One mechanism by which ROS affect cellular signaling is by specifically and reversibly reducing/oxidizing reactive thiol-groups on cysteine residues, thereby modifying protein functions, which is also known as redox signaling. For instance, ROS promote receptor tyrosine kinase (RTK) signaling by oxidizing a cysteine residue in protein-tyrosine phosphatase 1 (PTP1), thereby transiently inactivating its phosphatase activity (Salmeen et al., 2003; Goldstein et al., 2005) and potentiating the activity of its partner RTK. Localized ROS that act as signals do so at short range (~5–20 µm; [Winterbourn, 2008]) with a half-life of ~1 ms (D’Autréaux and Toledano, 2007), in part due to high intracellular concentration of the antioxidant glutathione (1–10 mM; [Meister, 1988]), which keeps the cytosol in a reduced environment (Gilbert, 1990; Romero-Aristizabal et al., 2014; Lambeth and Neish, 2014). Hence, pools of localized ROS must be rapidly generated for redox signaling to occur.

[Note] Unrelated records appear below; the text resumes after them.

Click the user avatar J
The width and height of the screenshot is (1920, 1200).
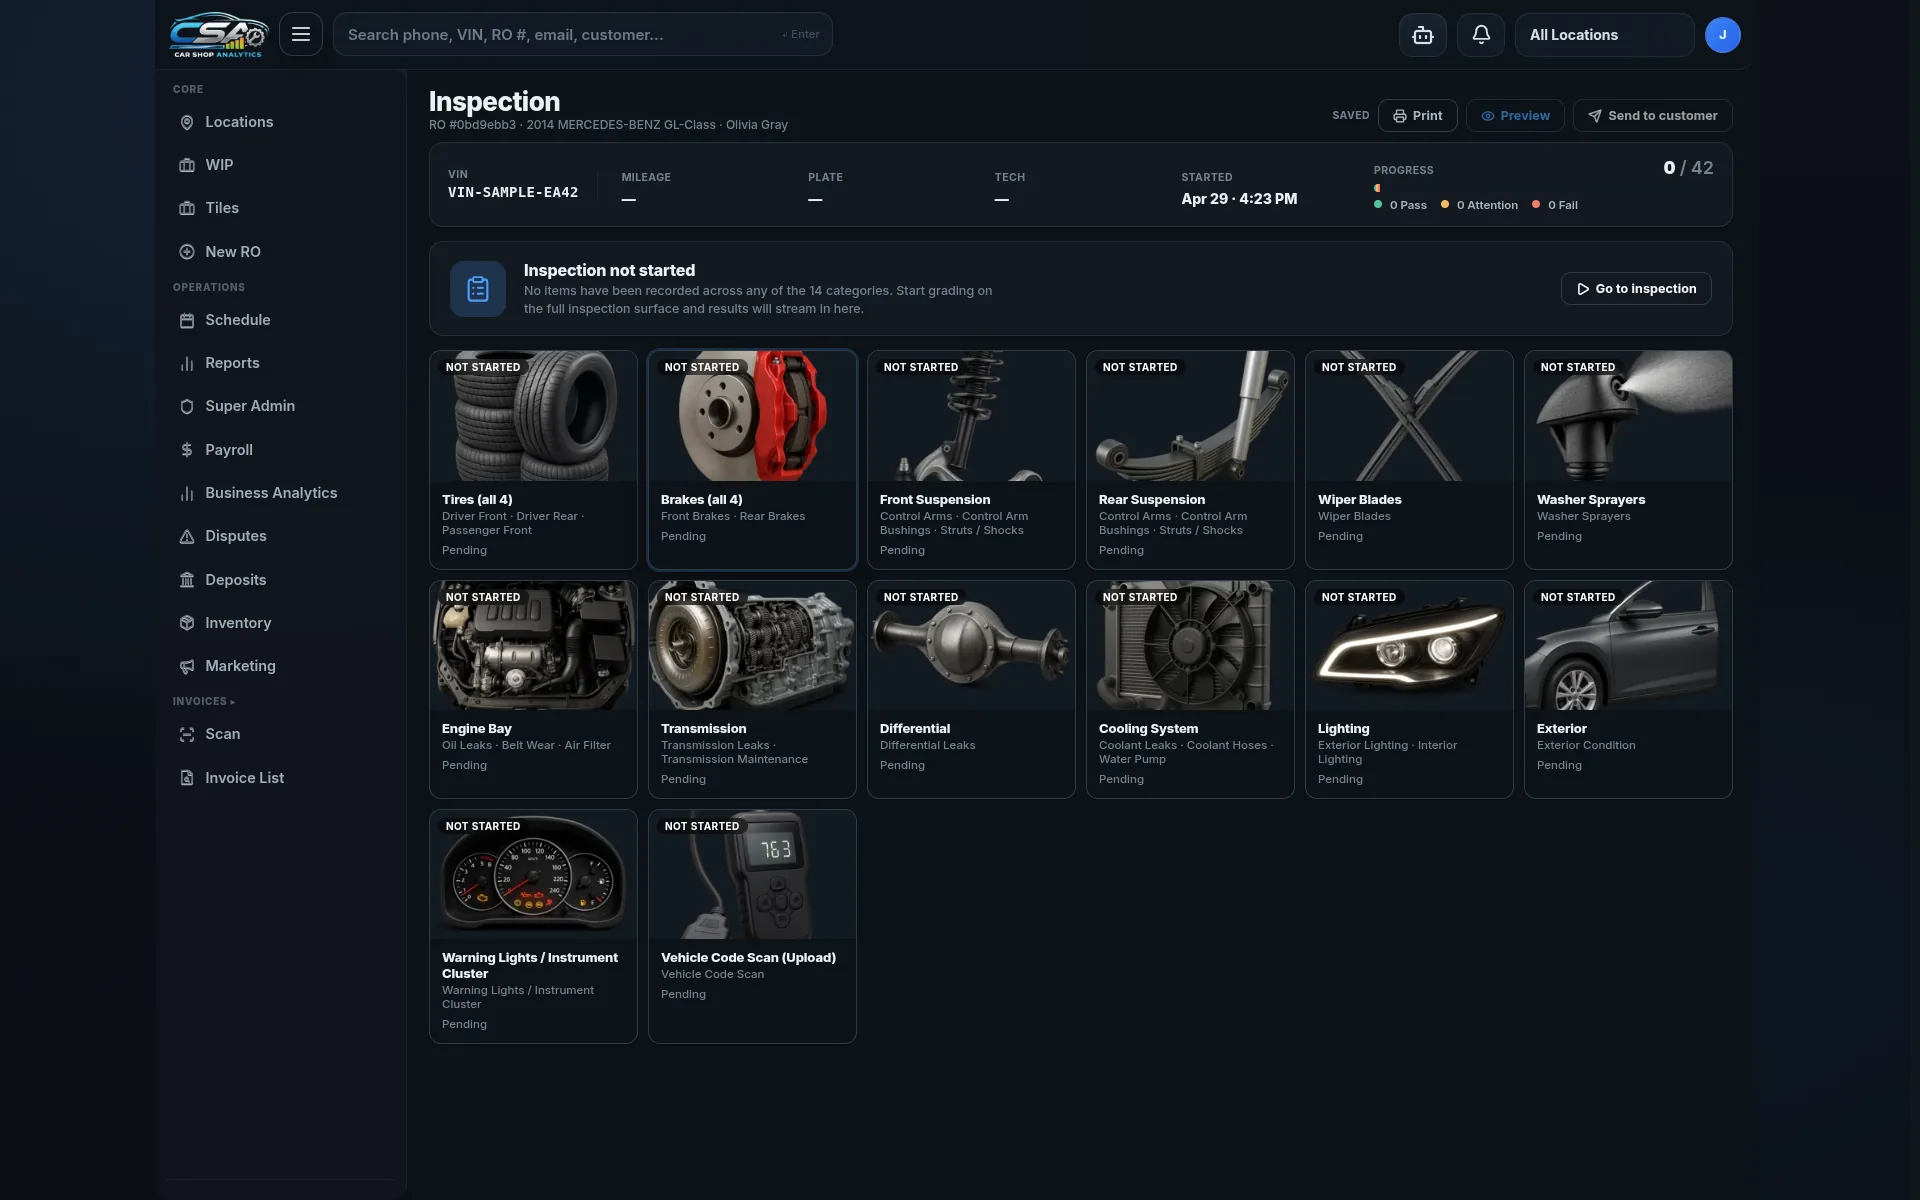1722,35
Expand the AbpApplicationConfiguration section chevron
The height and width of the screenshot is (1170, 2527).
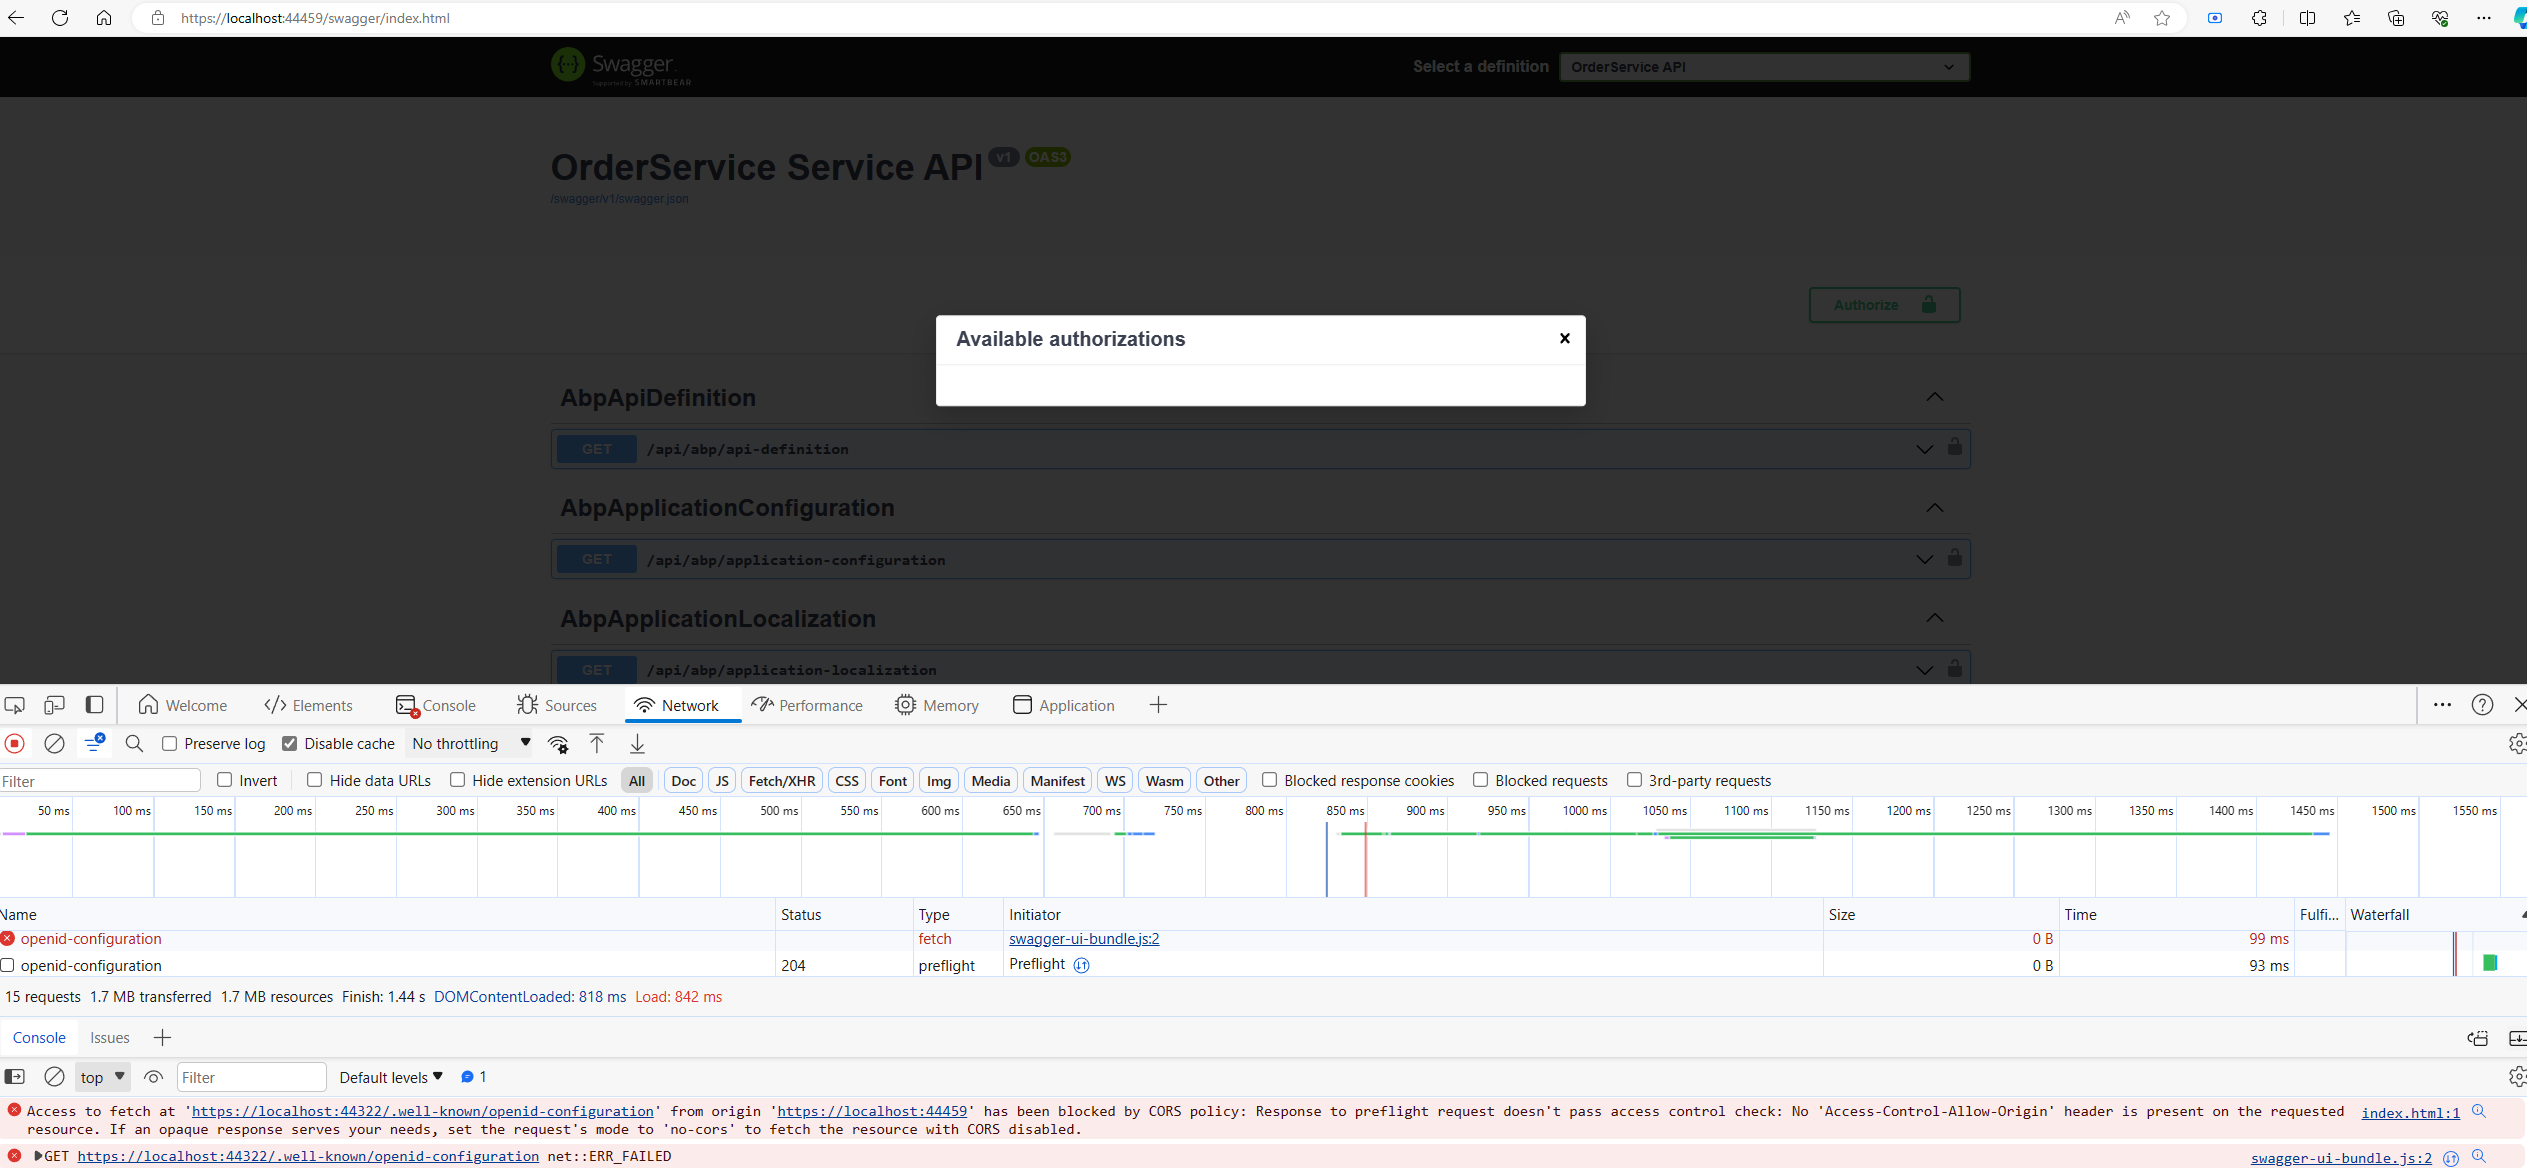pos(1934,508)
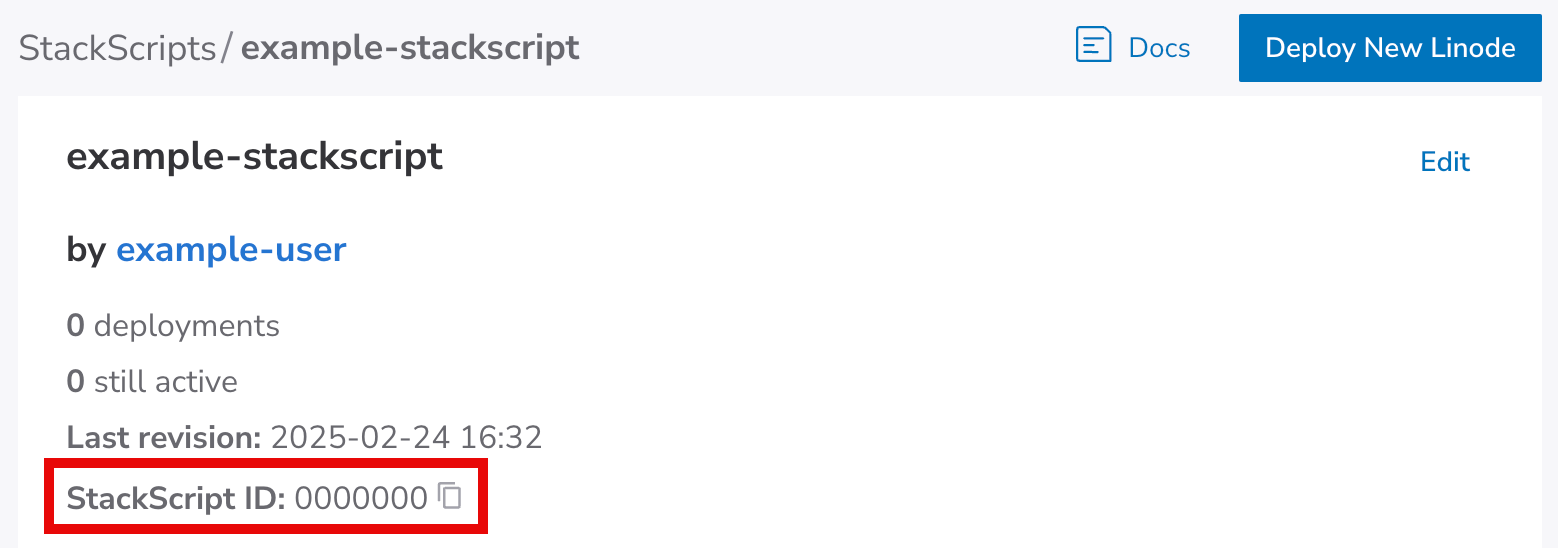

In addition to ROS derived as a by-product of mitochondrial oxidative phosphorylation, cells have membrane-associated enzymes that generate ROS, using nicotinamide adenine dinucleotide phosphate (NADPH) as an electron donor to produce a local ROS micro-environment (Bedard and Krause, 2007). In general, NADPH oxidases form complexes with subunits required for their stability and activation (Bedard and Krause, 2007). For instance, upon stimulation of cell surface receptors, guanosine-trisphospate (GTP) bound Rho-guanosine-triphosphatase (GTPase) family members and p21-activated kinase-1 (PAK1) must be recruited to the NADPH oxidase complex to generate ROS (Hurd et al., 2012).
Mammals have seven NADPH oxidase family members, which have been found in almost every tissue and are localized at cellular membranes and within intracellular compartments, such as endosomes and endoplasmic reticulum (ER) (Bedard and Krause, 2007; Krause, 2007). Mammalian NADPH oxidases have been implicated in a wide range of normal physiological functions, (Bedard and Krause, 2007; Krause, 2007), as well as in diseases that include cancer (Truong and Carroll, 2012).
NADPH oxidase-generated ROS have been shown to act as a second messenger to regulate migration of metastasis-committed-cancer cells and as a chemoattractant for immune cells during wound healing (Stanley et al., 2014; Hurd et al., 2012). Mediator of ErbB2 driven cell motility (Memo1) has been shown to play an important role in migration of breast cancer cells and is needed for robust metastatic dissemination from primary tumors to lungs (Marone et al., 2004; MacDonald et al., 2014). During the migratory process Memo1 interacts with Rho GTPase to dynamically reorganize actin and microtubule fibers (Zaoui et al., 2008), and has also been linked to NADPH oxidase activity in breast cancer cells (MacDonald et al., 2014). However, whether NADPH oxidase generated ROS have a biological function during aging is unknown. Here, we used the model organism Caenorhabditis elegans to investigate the role of NADPH oxidase generated ROS in aging. The nematode C. elegans provides the advantages of genetic tractability, and of being transparent that allows in vivo non-invasive visualization of transgenic fluorescent probes that measure ROS levels (Back et al., 2012b). Moreover, C. elegans has a short lifespan, making it ideal to gain mechanistic insights into the aging process. We found that loss of the C. elegans memo-1/C37C3.8 leads to elevated ROS levels generated by BLI-3/NADPH oxidase, which activates an adaptive detoxification system regulated by the transcription factor SKN-1/Nrf1,2,3 in promoting organismal-wide oxidative stress resistance and longevity.